The "data" directory has the super-tree used in this analyses and the code to make the secondary calibration of the tree.

The "BEAST_calibration_results" has the .xml files to run BEAST with the exact configuration that we used and the posterior distribution of trees.
 
The "get_calibrated_starting_tree" directory has the script and data necessary to generate the starting tree for the BEAST 2 analyses. Note that divergence time estimation in BEAST 2 often requires an starting point tree with node ages within the prior distribution for all dated nodes to make sure that the likelihood of the model can be computed at the first step of the MCMC chain.

Inside the "get_calibrated_starting_tree" directory you will find the "generate_BEAST_calibration_block.R" which generates the "calibration_info_BEAST.txt" file with the information for the xml BEAST 2 configuration file to date the nodes. This is a simple R script to facilitate the generation of a large number of priors.
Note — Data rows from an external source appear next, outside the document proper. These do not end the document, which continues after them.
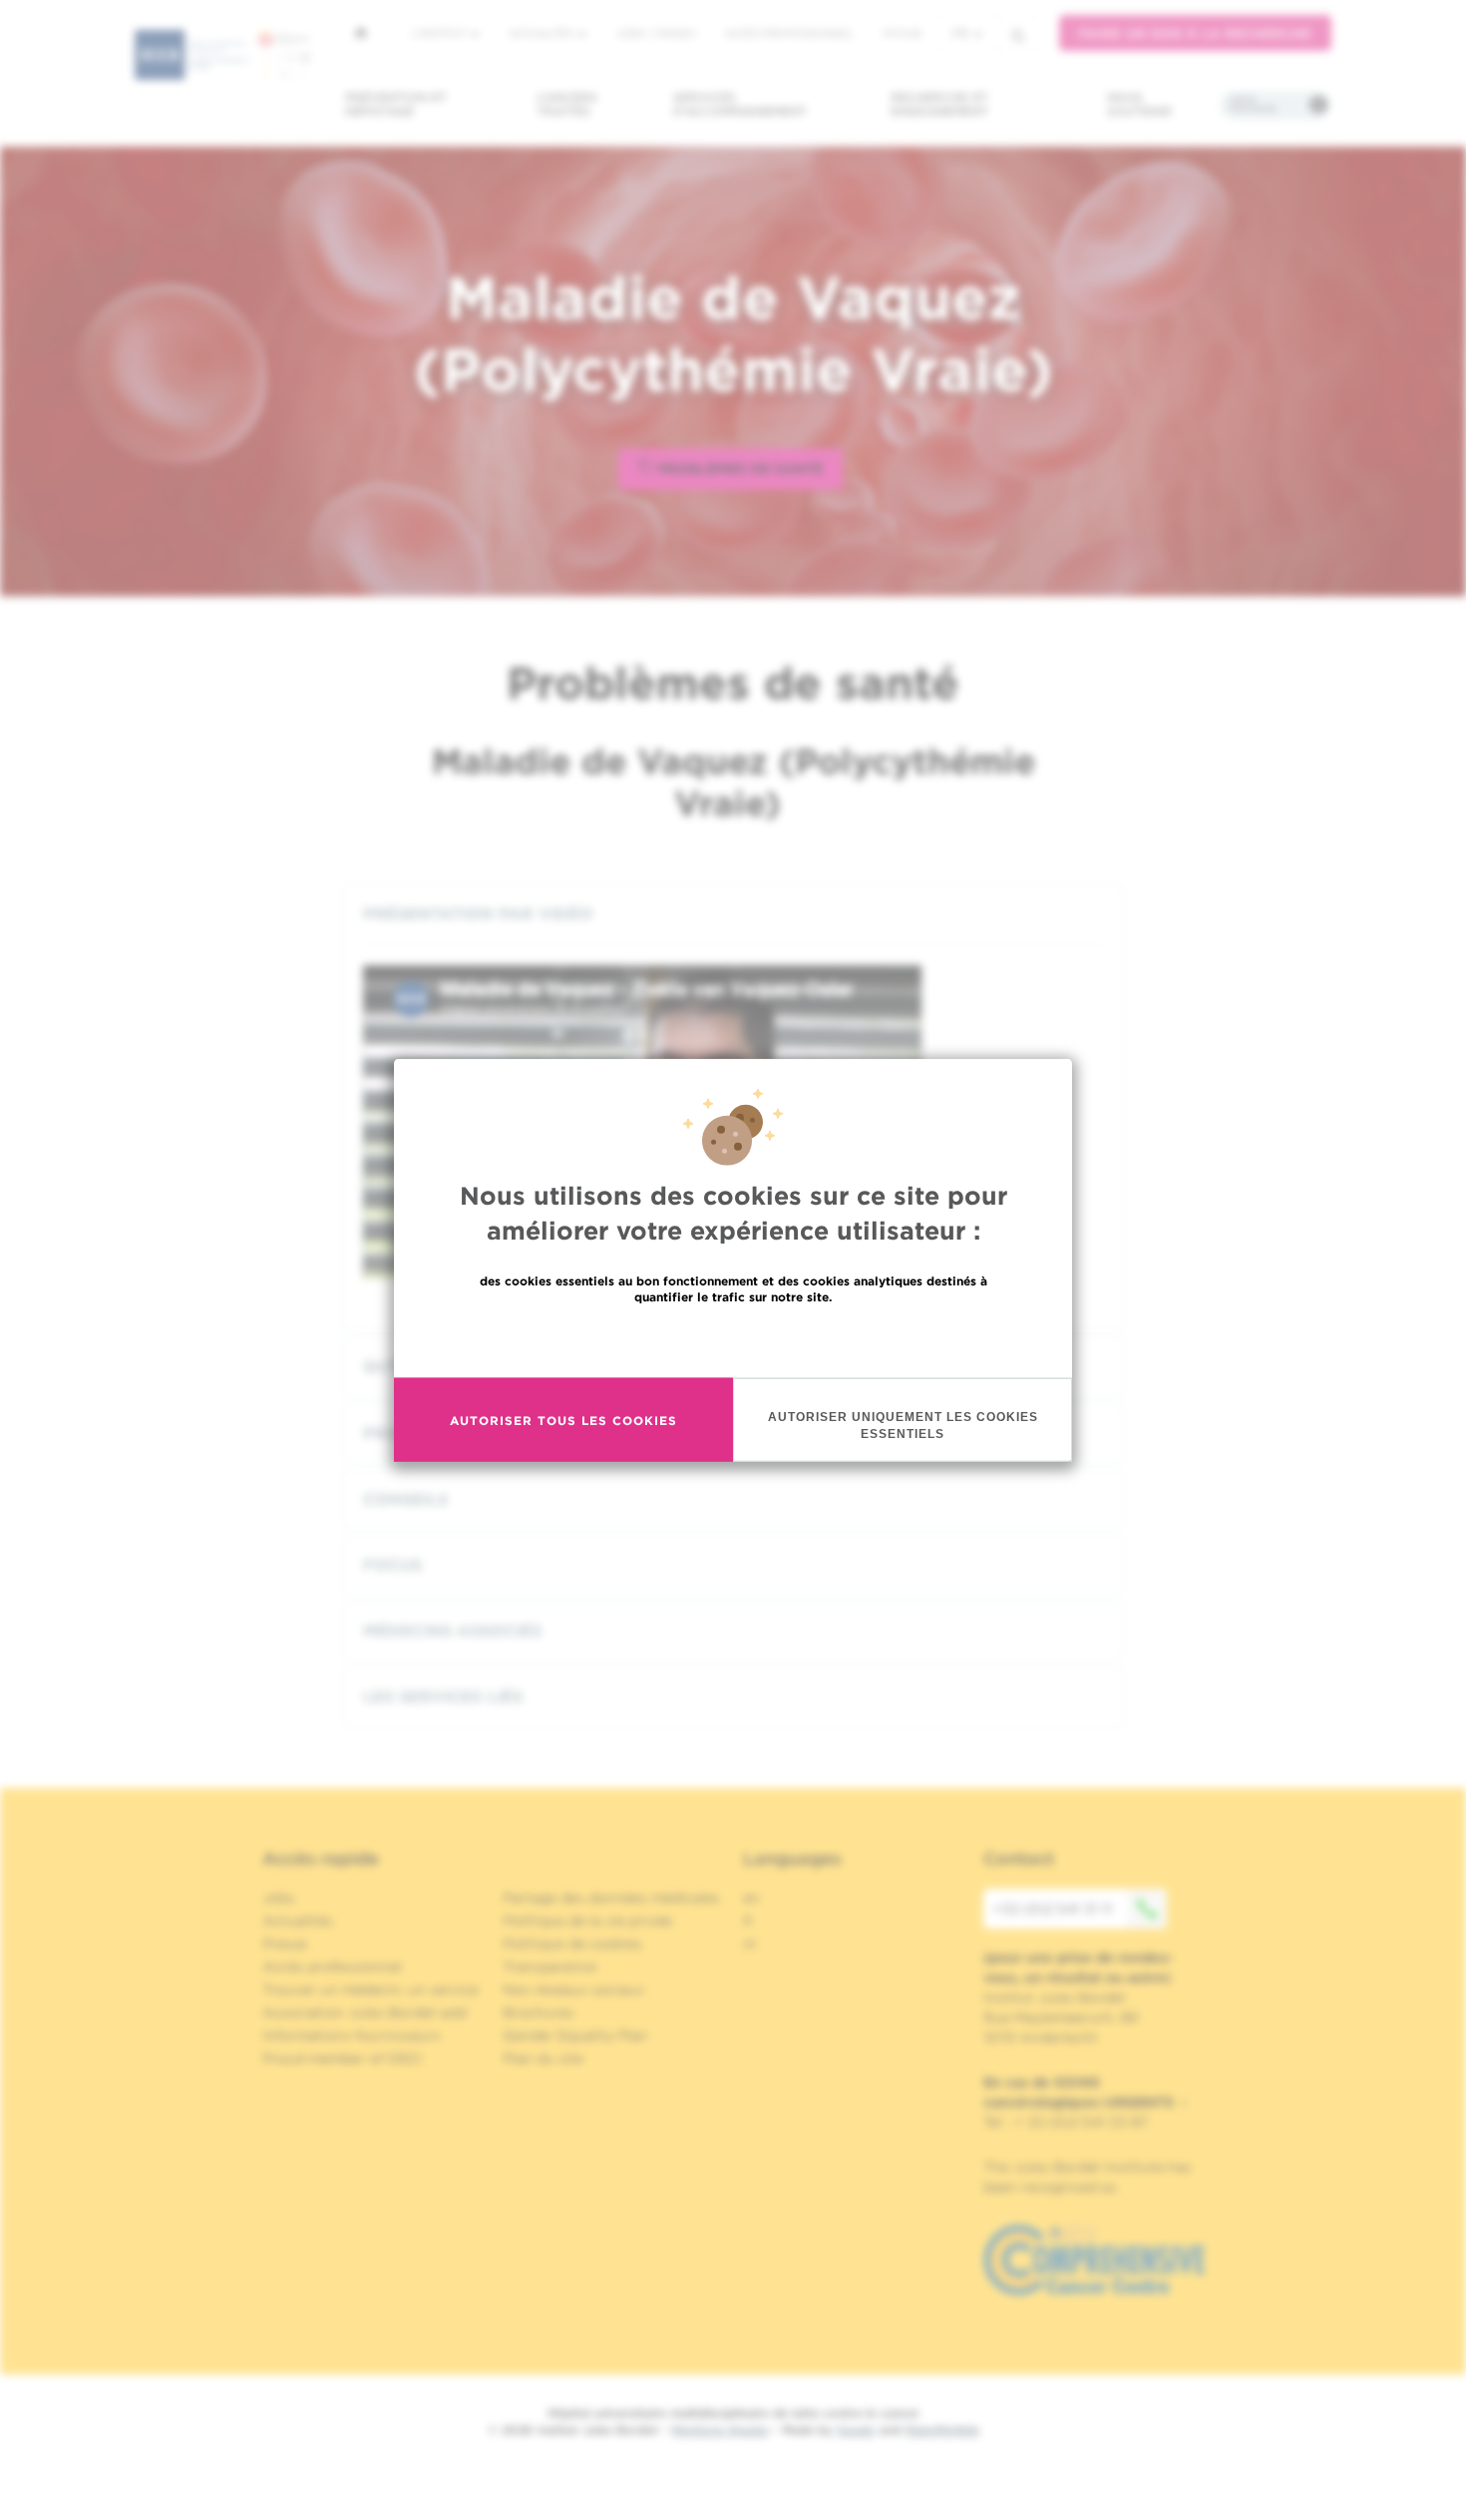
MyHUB (902, 33)
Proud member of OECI (342, 2058)
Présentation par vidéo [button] (478, 913)
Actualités (542, 33)
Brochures (538, 2012)
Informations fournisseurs (351, 2035)
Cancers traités (567, 104)
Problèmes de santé (738, 469)
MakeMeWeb (942, 2429)
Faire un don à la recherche (1195, 33)
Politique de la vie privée (587, 1921)
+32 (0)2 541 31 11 (1052, 1909)
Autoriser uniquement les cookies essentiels (903, 1425)
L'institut (440, 33)
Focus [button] (392, 1565)
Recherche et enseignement (939, 104)
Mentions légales (720, 2429)
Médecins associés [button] (452, 1630)
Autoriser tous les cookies (563, 1419)
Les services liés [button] (443, 1696)
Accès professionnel (789, 33)
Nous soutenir (1139, 104)
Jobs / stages (655, 33)
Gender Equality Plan (575, 2035)
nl (749, 1944)
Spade (856, 2429)
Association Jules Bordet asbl (365, 2012)
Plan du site (543, 2058)
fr (960, 33)
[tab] (733, 914)
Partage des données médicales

The "generate_empty_data_matrix.R" script will produce an empty data matrix with tip labels and number of species matching the super-tree and in the correct format to import to BEAST 2.

Finally, the "get_chronos_calibration.R" will use the information from the "calibration_table_complete.csv" table to produce a penalized likelihood estimation of the calibrated super-tree (saved as "start_calib_tree_solved.tre"). Note that we need to produce a binary super-tree because BEAST 2 will not work with the mulifurcating tree. The original super-tree can be found in the "start_calib_tree.tre" file.